Granted, the LXX is important in researching meaning. But of course it is only a translation, not the inspired original. I've compared many verses of the LXX to the Hebrew in many of the Psalms and in Proverbs 1-10 in my translation work, and it is quite often completely mistaken.I am not saying there is. 100% equlivance. To be fair, I don't know that there could be or of that should be our expectation.
My point with the LXX is not a 100% equlivance but a usage contemporary to the authorship of the NT.
I believe that Paul wrote 2 Corinthians to the Christians who lived in Corinth in the mid 1st century AD. So their understanding of word usage, even if not "proper", determines the meaning.
We have to allow for less than academic usages of words if common usages were sometimes less than academic.
The question is not whether the word should have been used for "sin offering" in the common language but if it was.
Did the people use the word for "sin" to mean "sin offering"?

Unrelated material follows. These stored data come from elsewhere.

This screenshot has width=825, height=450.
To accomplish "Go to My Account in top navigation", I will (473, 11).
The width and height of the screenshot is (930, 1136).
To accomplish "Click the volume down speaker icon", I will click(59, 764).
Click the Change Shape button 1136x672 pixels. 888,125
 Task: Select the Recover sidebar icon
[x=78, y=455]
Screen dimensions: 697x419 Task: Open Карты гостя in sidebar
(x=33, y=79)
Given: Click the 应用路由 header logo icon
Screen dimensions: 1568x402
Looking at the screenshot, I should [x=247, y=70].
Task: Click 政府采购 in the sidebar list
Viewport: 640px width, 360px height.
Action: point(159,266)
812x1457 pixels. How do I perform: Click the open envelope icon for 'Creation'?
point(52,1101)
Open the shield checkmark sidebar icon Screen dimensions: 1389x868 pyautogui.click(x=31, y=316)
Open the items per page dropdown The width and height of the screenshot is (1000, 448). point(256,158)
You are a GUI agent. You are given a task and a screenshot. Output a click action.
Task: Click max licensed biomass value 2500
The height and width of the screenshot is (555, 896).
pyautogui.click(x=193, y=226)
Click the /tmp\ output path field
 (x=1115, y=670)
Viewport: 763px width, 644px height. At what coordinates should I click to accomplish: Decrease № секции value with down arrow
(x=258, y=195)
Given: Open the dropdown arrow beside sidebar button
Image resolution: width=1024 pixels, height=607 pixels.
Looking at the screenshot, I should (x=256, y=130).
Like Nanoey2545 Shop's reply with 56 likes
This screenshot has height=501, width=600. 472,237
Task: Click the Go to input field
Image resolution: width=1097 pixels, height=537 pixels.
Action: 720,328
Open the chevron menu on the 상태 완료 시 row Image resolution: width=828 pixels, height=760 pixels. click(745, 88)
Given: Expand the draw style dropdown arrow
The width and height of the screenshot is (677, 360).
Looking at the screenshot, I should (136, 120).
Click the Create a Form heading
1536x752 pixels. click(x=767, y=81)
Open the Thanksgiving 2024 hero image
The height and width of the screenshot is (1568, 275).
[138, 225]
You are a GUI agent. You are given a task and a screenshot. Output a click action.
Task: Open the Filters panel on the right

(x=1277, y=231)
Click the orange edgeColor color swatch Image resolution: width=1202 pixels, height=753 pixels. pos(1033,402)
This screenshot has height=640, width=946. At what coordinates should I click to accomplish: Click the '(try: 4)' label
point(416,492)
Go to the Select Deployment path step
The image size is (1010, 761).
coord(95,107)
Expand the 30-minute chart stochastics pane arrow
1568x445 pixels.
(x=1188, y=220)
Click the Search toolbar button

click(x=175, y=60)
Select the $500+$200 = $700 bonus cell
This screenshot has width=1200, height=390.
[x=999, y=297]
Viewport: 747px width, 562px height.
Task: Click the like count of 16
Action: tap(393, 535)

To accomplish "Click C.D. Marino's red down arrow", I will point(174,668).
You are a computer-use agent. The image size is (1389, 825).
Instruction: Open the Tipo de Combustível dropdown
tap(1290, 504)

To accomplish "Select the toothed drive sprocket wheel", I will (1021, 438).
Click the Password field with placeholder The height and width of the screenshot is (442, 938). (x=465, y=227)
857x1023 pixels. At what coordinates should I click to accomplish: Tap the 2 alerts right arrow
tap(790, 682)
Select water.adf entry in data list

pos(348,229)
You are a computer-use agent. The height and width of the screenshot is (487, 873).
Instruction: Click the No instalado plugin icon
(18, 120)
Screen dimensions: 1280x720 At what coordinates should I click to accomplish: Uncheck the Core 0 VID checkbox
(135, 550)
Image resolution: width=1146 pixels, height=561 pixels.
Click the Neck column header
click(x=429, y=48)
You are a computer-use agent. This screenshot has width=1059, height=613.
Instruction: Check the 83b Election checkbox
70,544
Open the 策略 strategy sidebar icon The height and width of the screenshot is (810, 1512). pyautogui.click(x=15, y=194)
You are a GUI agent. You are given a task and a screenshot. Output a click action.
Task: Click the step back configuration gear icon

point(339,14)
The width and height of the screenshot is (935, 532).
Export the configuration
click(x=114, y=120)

Example - What does calling a person "nimrod" mean? It means they are a great hunter. But does it really?
Contemporary usage is certainly a factor--but not the most important one. New Testament usage trumps all other factors in determining NT Greek meaning. What you must do to prove your point, then, is to find a NT verse where hamartia by itself actually means "sin offering."
So, you did not deal with Hebrews 10:8, in which hamartia certainly does not mean "sin offering" since there is a Greek phrase of three words for that very meaning.